====== TEXTO PROPORCIONADO
En teoría todo podría cambiar, es cierto, pero desgraciadamente entre los escenarios futuros, el peor es también el más realista: que López Obrador insista y persevere en su rumbo, convencido de que todo lo antes expuesto es una nube artificial, una percepción mediática fabricada por “el conservadurismo” para detener el avance de su gobierno. Con esa lógica, donde las adversidades son pura reacción del “viejo régimen” que se niega a morir, la perspectiva más plausible es que incluso busque acelerar la realización a toda costa de sus planes y proyectos, persuadido –con la obcecación que caracteriza a todos los líderes mesiánicos– de que el futuro soñado (por él) está cerca.
Lo veo entonces valerse de todo el servilismo de los legisladores de su partido (y de sus vergonzosos adláteres) para sacar adelante, apenas haya oportunidad, su iniciativa para tener el control del presupuesto y garantizar así sus programas sociales para el pueblo bueno –es decir, su clientela ideal–, lo mismo que la realización de sus más delirantes y arcaicos proyectos como Dos Bocas. Lo veo también protegiendo –a través de la Secretaría de la Función Público y él mismo ante los medios– a sus “más valiosos” funcionarios (sin duda con Bartlett a la cabeza). No faltará tampoco el gesto obsecuente con Donald Trump, para reactivar –en medio de lo peor de la pandemia o con muy alto riesgo aún– las cadenas de producción cuando el señor del norte así lo decida. Por supuesto, ignorará las propuestas de los empresarios y de todos los grupos y sectores que pretendan hacer valer sus “moditos” al margen del poder presidencial; no habrá rescates, se hundirán las empresas que se tengan que hundir (aunque se produzcan millones de desempleados). Seguirá plantando arbolitos en Palacio Nacional, promoviendo el beisbol, culpando de todo a los gobiernos anteriores. ¿Más violencia? Amor y paz. ¿Más mujeres golpeadas, asesinadas o acosadas? No, qué va, la familia mexicana tiene valores.
Lo imagino sin problema, hasta el final de su mandato, hablando de la maldad intrínsecamente neoliberal a la que por suerte él puso fin en nuestra tierra, ignorando conceptos como el PIB, ninguneando a los expertos, en fin, negando la realidad.
En medio del confinamiento sanitario, la catástrofe económica y el ambiente doblemente mortífero que se respira (por la pandemia y la violencia criminal en ascenso), la actuación del gobierno no es mala, es contraproducente. Que nadie se llame a sorpresa: el “remedio” está resultando peor que la enfermedad. En medicina a eso se le llama yatrogenia. En política, irresponsabilidad.
============
====== DATOS PROPORCIONADOS
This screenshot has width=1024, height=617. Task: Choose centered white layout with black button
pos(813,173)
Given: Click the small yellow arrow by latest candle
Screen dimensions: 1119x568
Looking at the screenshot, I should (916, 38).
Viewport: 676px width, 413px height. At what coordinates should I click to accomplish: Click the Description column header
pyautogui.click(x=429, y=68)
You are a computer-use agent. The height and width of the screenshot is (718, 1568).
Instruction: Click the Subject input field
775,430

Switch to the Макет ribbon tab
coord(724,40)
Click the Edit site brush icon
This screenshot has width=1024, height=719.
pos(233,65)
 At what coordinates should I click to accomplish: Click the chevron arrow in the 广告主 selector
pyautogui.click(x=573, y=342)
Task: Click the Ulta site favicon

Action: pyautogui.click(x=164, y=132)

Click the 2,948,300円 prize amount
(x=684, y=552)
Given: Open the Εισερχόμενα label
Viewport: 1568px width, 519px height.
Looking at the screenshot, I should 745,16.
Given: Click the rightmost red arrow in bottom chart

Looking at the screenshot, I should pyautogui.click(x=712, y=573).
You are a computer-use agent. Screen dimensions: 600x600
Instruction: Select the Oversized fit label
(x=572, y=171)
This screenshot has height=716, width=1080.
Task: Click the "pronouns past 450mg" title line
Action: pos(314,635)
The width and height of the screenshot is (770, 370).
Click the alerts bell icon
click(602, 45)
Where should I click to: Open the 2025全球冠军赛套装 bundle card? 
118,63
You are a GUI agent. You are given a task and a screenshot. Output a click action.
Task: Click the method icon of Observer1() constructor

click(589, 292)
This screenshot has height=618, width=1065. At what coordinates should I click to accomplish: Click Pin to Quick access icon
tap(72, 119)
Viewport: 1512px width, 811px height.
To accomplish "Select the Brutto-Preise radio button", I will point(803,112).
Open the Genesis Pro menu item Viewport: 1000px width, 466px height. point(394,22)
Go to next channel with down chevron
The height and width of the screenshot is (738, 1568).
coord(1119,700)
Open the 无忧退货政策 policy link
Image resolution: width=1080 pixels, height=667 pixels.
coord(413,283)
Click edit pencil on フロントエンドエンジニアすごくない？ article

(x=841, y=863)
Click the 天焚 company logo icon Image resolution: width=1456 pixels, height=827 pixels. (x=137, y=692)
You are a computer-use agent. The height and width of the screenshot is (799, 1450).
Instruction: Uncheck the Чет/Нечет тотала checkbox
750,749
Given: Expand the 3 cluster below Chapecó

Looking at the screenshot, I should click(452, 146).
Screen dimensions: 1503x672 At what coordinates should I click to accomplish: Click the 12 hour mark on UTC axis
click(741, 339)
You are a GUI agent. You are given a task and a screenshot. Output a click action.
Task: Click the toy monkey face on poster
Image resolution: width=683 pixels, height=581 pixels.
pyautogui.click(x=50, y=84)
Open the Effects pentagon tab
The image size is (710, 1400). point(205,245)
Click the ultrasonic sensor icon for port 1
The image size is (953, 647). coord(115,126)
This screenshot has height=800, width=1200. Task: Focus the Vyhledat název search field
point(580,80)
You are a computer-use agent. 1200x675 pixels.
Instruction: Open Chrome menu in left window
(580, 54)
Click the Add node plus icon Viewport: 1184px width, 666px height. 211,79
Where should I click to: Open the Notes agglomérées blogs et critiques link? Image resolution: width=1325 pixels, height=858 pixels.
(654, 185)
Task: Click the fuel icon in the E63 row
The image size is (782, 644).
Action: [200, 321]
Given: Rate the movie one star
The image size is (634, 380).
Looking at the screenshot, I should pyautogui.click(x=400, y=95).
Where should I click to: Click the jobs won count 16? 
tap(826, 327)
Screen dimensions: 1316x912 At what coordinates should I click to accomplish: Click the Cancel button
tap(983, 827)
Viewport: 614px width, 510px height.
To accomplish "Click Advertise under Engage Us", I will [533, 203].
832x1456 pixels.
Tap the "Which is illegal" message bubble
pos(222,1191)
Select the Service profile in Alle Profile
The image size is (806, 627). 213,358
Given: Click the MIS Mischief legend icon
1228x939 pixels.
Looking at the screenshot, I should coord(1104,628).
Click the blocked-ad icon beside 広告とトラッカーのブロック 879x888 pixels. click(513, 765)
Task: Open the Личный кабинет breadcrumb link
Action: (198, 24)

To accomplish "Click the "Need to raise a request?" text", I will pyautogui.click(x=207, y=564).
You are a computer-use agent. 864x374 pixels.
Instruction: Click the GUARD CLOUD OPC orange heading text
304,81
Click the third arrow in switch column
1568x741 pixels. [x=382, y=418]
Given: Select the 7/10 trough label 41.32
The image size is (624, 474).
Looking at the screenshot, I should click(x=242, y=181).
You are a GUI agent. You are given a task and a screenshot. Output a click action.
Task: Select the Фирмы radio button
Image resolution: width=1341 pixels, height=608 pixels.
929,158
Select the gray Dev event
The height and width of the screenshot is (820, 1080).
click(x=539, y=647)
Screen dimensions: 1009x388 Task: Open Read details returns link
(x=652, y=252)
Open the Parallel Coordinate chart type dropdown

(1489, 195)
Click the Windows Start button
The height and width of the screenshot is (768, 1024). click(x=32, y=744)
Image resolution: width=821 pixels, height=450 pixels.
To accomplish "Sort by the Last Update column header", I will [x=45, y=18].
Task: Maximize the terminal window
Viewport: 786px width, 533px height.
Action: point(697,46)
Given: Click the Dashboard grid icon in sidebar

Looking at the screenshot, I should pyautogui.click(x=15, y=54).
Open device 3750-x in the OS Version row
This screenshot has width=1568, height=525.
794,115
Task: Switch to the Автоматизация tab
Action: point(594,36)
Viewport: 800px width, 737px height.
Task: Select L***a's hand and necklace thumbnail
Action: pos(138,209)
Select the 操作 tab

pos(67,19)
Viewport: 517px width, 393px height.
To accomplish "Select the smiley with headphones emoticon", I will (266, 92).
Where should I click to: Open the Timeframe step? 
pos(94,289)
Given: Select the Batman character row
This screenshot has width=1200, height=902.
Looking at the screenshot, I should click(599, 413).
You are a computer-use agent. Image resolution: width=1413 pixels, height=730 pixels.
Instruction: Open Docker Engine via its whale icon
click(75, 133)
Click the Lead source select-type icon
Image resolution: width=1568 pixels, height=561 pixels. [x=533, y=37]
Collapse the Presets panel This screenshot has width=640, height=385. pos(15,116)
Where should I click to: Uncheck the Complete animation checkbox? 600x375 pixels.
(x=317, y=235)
============
- _CONSIGNA DE TRABAJO_
Transcriba del texto sobre el gobierno de López Obrador el pasaje que comienza en «Lo imagino sin» y termina en «En política, irresponsabilidad.».

- _ESPACIO DE RESPUESTA_
Lo imagino sin problema, hasta el final de su mandato, hablando de la maldad intrínsecamente neoliberal a la que por suerte él puso fin en nuestra tierra, ignorando conceptos como el PIB, ninguneando a los expertos, en fin, negando la realidad.
En medio del confinamiento sanitario, la catástrofe económica y el ambiente doblemente mortífero que se respira (por la pandemia y la violencia criminal en ascenso), la actuación del gobierno no es mala, es contraproducente. Que nadie se llame a sorpresa: el “remedio” está resultando peor que la enfermedad. En medicina a eso se le llama yatrogenia. En política, irresponsabilidad.